Vets use chemical restraint to incapacitate animals before treating them. It is called tranquilizing.

‘Chemically restrained’ is a phrase used to mask the grim reality of what is happening. It is in the same category as ‘he passed over during the night’. It stands alongside, ‘Your mother had a fall and is unconscious. We have made her as comfortable as possible.’ Or you may have come across the way soft words mask grim news if you have heard a nurse say, ‘your baby is in the hands of the surgeon now. He will do his best’, as they carry your three day old baby to the operating theatre? We don’t hold funerals, we ‘make arrangements for the diseased’, as if we were planning a trip for them to Disneyland. We understand what the newsreader is really saying when we hear, ‘hope for any survivors is slowing ebbing away after three days under the collapsed buildings’.

Bad news can be brutal and needs to be said softly. Soft words let us cope with grim reality.

Sometimes the reality ought to spoken bluntly. For instance, a promise in an election cannot be reinterpreted later as ‘a proposal’. Racism is evil and cannot be justified as ‘the right to express my considered opinion because I live in a free country’. Domestic abuse can never be dressed up in excuses bemoaning disadvantaged background, or social ineptness. A paedophile act is always an act of abuse. An execution is a brutal taking of life. No amount of ‘rendition’ words can hide state-sponsored kidnapping and covert official support for torture.

Go behind the words and see the reality of ‘chemically restrained’ for what it is.

Imagine walking into a ward to visit your mother who is one of eight old people in that ward being cared for in the final days of life. What would you do if each one of them is strapped to a bed inside a wire mesh cage, through which drips dispensed medicine, feeding tubes kept the person alive, while other tubes removed waste matter and the constant vibration of the beds prevented, rather inadequately, the development of bedsores?

What would be your response if the nurse you dragged from her computer told you keeping your mother in this cage was the best way to care for her because old people are a nuisance if left to their own devices, they want to wander around and reminisce, that it takes too much time to cater for individual personal desires and those in the cages are not fully aware of what is happening? Anyway, she adds, the beds are soft, the straps are not too tight, the wire mesh has a plastic coating so the old dears cannot harm themselves and it is easier for a single nurse to manage the group of eight this way. Deploying more nurses to give personal care would be fine, she tells you, but there is a shortage of staff due to budget cuts.

Don’t even ask about the lack of dignity, or the inability to make human contact because the drugs put her out of her mind and make no mention of the terror of feeling trapped in her body without any control and with no way of seeking help.

‘Chemical restrained’ is a wire mesh cage you cannot see. It has no visible signs other than the crying, soiled, immobilised, rag doll person who is pleading that you recognise that she is in a desperate state.

@Sabina_Brennan courageously stood up in public and described finding her mother ‘chemically restrained’, hopelessly helpless in a place that ought to have been caring for her. Sabina is calling for an end to the use of chemical restraint. She needs all the support she can muster to bring about change.

The description Sabina gave of her mother’s situation makes for grim reading. What is more distressing is the number of people like me who read her account and said, ‘I’ve been there too’.

If there is a shortage of nurses – put money into recruiting more. Face the grim reality, talk openly about it and address the issues involved. Hospices, care in the home, neighbourhood support groups are part of the solution. We have Maternity and Paternity Leave, how about introducing Ageing Care Leave to allow family members to step up and give their loved ones the deep care and respect they deserve.

How about wrapping them in loving arms, instead of entangling them in the wire cages of chemical restraint.

**Source material:**
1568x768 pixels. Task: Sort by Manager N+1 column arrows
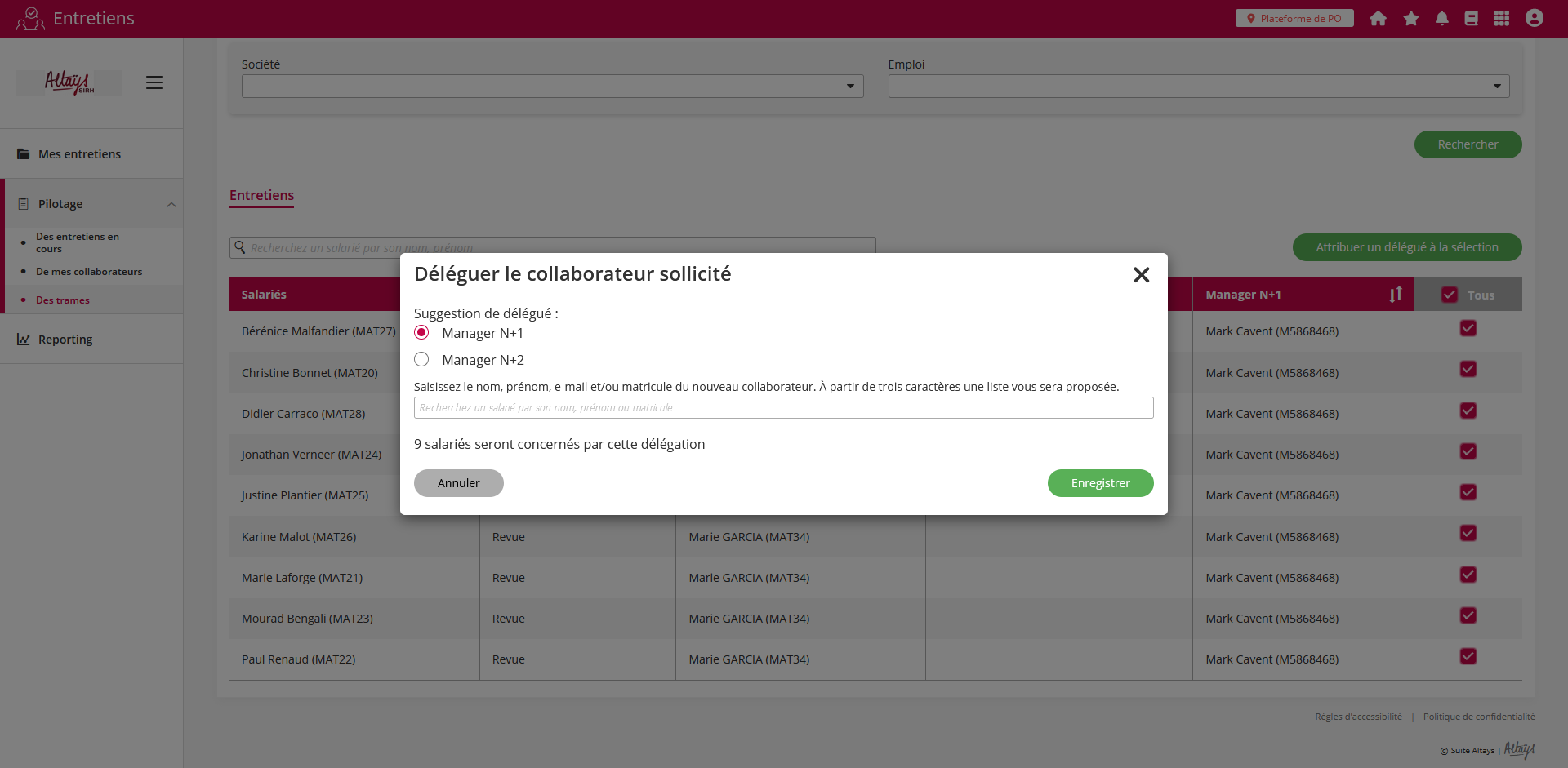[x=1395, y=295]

--

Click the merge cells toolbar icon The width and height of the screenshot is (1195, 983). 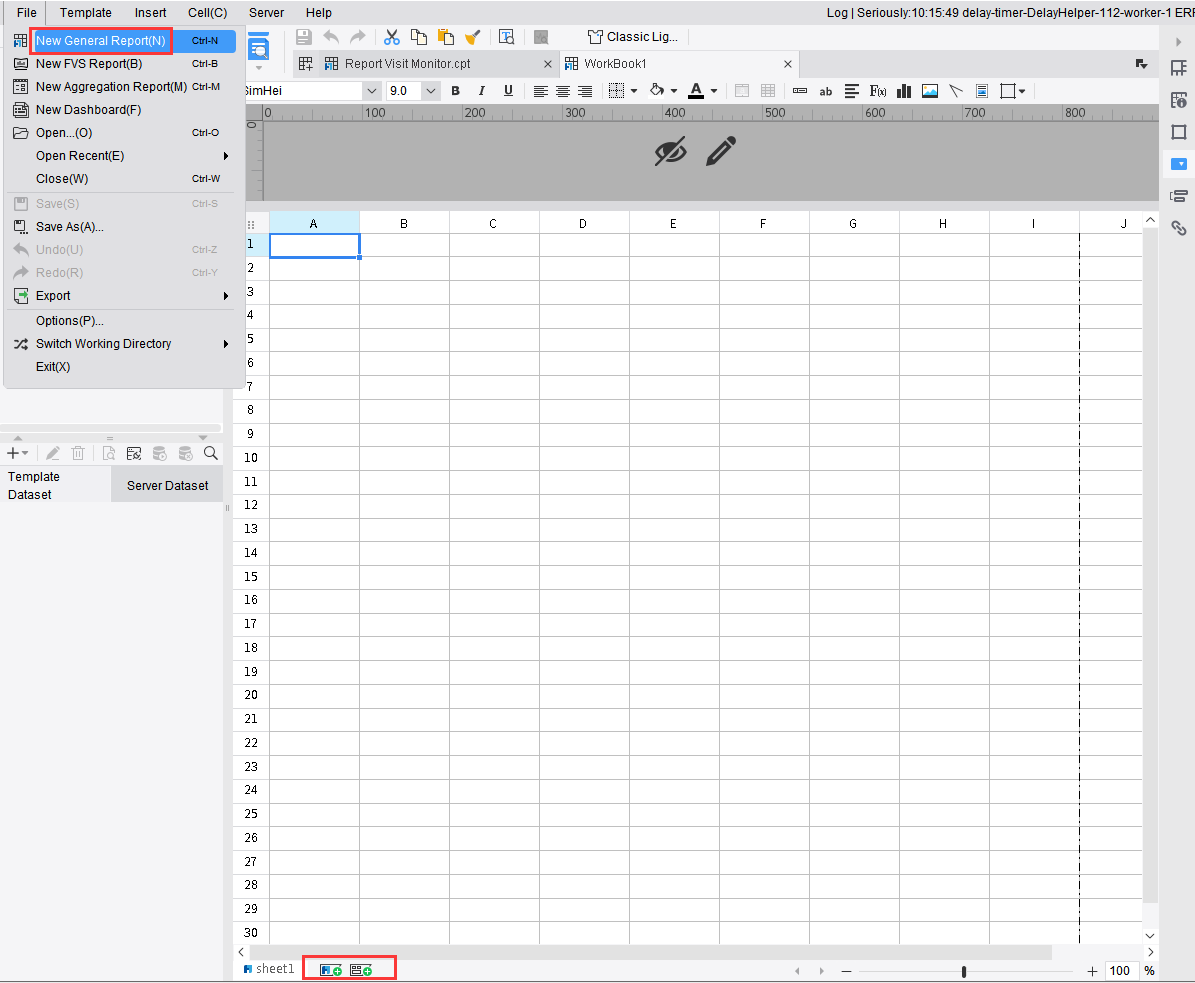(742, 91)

**The task:** Rewrite the piece on chemical restraint from the words "Imagine walking into" through "development of bedsores?", replacing "bedsores" with "pressure sores". The entries are material apart from the piece on chemical restraint.

**Problem solution:**
Imagine walking into a ward to visit your mother who is one of eight old people in that ward being cared for in the final days of life. What would you do if each one of them is strapped to a bed inside a wire mesh cage, through which drips dispensed medicine, feeding tubes kept the person alive, while other tubes removed waste matter and the constant vibration of the beds prevented, rather inadequately, the development of pressure sores?